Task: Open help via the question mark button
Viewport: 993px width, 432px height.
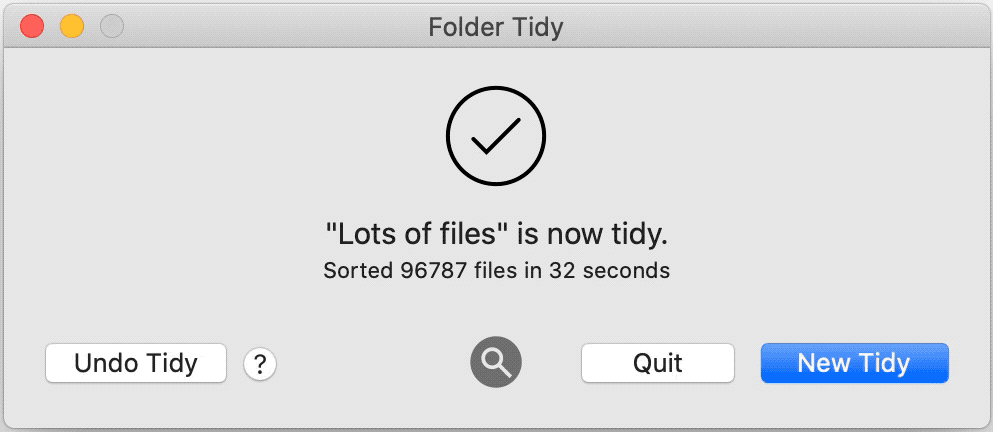Action: click(x=260, y=364)
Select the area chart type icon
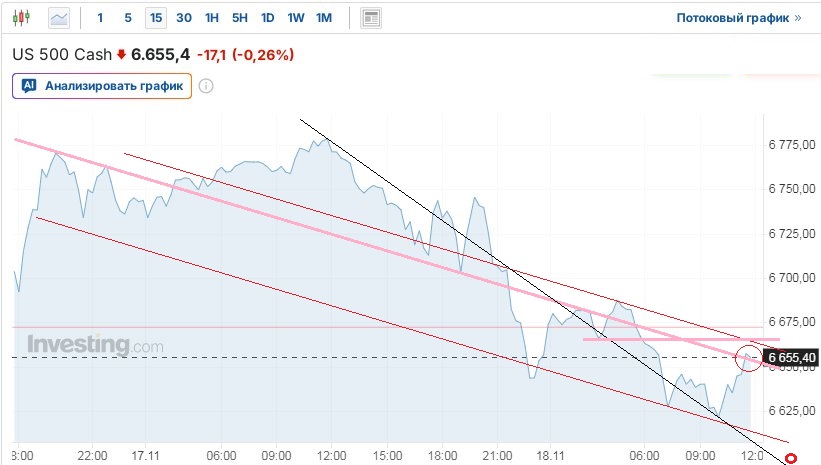Image resolution: width=821 pixels, height=465 pixels. 59,18
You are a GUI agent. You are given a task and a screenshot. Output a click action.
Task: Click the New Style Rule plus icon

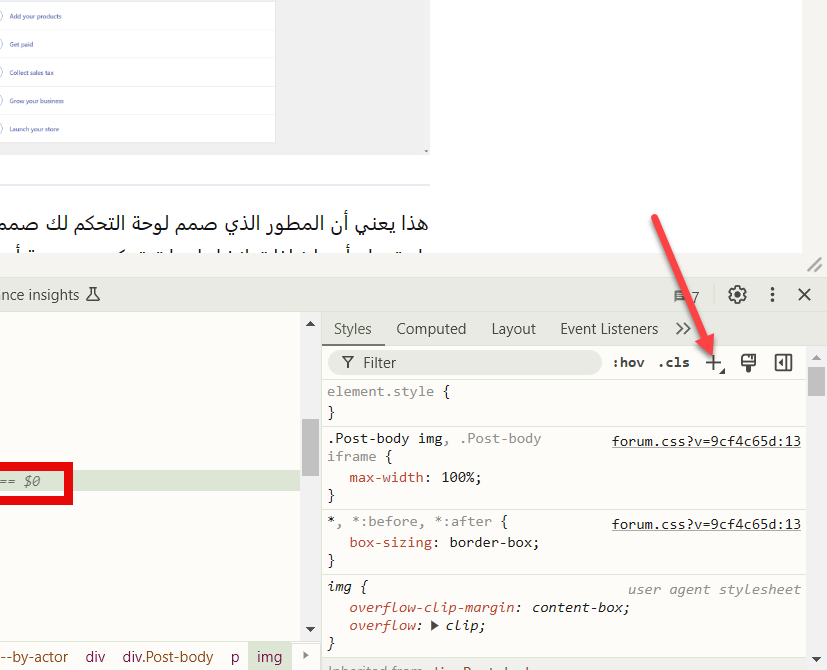click(714, 363)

**INSTRUCTIONS FOR THE TASK:**
Go through the entries and retype them exactly, except for the images.

**RESULT FOR THIS TASK:**
Task: Open help via the question mark button
Viewport: 993px width, 432px height.
Action: click(x=260, y=364)
Select the area chart type icon
Image resolution: width=821 pixels, height=465 pixels. 59,18
You are a GUI agent. You are given a task and a screenshot. Output a click action.
Task: Click the New Style Rule plus icon

click(714, 363)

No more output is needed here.